Entries taken from a collection:
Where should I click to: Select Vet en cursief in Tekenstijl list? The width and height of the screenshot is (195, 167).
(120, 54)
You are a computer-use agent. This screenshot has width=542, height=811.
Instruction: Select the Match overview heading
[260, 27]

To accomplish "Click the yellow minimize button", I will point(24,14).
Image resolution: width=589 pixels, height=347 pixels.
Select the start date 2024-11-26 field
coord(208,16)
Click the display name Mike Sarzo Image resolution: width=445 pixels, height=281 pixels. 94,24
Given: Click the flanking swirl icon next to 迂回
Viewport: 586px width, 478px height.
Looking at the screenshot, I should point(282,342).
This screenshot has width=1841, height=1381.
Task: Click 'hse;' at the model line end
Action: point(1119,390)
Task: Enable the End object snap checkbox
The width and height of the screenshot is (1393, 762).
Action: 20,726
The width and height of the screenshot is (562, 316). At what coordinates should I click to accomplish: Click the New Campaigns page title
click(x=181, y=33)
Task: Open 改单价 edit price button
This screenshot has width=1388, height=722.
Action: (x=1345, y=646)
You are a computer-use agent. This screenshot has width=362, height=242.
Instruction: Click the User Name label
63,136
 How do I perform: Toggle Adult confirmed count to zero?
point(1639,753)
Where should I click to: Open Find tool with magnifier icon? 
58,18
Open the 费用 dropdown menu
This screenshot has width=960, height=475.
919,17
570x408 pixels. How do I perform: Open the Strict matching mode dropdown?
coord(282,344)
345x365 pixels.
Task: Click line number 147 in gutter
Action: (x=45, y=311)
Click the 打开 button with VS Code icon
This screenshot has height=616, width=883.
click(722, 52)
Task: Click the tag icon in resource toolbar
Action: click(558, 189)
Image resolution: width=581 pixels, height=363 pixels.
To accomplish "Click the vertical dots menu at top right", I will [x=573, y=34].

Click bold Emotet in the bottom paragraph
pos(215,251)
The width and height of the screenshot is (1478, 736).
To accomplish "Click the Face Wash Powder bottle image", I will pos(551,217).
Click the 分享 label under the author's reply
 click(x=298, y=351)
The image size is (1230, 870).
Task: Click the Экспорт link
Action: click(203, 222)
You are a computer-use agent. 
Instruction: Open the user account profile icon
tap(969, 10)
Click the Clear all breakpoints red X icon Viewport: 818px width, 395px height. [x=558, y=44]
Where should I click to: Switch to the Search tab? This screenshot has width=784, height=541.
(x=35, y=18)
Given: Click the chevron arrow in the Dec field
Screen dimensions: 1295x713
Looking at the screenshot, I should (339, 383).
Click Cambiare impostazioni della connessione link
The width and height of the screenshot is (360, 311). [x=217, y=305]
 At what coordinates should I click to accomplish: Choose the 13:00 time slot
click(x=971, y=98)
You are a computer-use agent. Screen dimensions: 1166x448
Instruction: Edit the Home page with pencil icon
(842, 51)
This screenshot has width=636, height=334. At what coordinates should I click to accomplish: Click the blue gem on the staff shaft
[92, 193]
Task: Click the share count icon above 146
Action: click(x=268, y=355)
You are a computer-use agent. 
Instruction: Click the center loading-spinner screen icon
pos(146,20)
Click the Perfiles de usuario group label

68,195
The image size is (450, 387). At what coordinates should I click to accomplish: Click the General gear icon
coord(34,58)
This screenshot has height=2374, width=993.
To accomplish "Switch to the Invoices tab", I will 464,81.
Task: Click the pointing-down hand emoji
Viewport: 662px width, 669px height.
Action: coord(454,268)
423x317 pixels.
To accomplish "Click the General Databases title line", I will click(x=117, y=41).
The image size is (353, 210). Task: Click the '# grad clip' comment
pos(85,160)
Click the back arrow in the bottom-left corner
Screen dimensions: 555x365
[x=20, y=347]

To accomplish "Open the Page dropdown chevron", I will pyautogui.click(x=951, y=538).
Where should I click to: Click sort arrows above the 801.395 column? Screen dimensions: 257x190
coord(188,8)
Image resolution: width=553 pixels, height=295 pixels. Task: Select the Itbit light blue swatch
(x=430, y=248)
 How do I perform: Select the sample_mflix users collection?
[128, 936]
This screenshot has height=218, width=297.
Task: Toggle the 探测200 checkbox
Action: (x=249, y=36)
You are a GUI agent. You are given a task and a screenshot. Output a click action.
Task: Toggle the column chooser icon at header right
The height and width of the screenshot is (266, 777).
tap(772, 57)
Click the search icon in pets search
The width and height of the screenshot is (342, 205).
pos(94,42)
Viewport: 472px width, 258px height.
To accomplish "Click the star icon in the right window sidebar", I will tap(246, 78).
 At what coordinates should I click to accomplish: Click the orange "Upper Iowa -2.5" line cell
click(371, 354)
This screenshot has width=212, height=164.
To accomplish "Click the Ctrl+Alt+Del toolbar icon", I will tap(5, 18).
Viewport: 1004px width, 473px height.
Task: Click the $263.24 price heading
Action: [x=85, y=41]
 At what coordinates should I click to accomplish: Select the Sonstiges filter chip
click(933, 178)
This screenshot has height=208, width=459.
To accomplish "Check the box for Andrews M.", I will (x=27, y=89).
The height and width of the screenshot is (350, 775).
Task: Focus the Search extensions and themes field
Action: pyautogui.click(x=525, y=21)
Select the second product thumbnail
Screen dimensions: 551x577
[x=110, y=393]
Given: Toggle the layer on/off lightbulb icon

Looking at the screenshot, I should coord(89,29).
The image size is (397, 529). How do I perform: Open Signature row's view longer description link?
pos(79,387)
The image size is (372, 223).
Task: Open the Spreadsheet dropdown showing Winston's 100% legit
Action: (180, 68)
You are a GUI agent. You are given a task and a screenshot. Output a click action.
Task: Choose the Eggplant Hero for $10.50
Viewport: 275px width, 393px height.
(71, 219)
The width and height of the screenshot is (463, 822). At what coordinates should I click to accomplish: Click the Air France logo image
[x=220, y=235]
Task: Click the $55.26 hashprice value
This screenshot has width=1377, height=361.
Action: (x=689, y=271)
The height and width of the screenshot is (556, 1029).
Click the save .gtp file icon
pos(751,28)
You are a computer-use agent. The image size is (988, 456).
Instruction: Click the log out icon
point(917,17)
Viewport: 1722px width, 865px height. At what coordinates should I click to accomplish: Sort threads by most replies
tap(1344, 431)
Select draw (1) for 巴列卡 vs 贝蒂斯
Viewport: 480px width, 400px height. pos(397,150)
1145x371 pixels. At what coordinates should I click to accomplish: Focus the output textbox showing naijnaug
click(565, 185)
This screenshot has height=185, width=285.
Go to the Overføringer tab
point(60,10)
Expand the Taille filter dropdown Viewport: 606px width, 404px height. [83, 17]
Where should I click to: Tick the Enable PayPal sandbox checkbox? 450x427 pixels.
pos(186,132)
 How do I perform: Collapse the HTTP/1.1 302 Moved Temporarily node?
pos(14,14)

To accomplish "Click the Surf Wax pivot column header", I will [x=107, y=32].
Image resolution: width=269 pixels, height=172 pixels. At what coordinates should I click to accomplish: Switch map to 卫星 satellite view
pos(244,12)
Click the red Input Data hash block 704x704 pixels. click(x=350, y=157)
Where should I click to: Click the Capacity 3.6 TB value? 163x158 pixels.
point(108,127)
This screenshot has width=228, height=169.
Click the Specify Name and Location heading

Work instruction: Look above for the line with "How do I perform: Select" and the line with "This screenshot has width=212, height=164.". Retype those two lines and every line between them exactly, adding nothing.

Response area:
 How do I perform: Select the sample_mflix users collection?
[128, 936]
This screenshot has height=218, width=297.
Task: Toggle the 探测200 checkbox
Action: (x=249, y=36)
You are a GUI agent. You are given a task and a screenshot. Output a click action.
Task: Toggle the column chooser icon at header right
The height and width of the screenshot is (266, 777).
tap(772, 57)
Click the search icon in pets search
The width and height of the screenshot is (342, 205).
pos(94,42)
Viewport: 472px width, 258px height.
To accomplish "Click the star icon in the right window sidebar", I will tap(246, 78).
 At what coordinates should I click to accomplish: Click the orange "Upper Iowa -2.5" line cell
click(371, 354)
This screenshot has width=212, height=164.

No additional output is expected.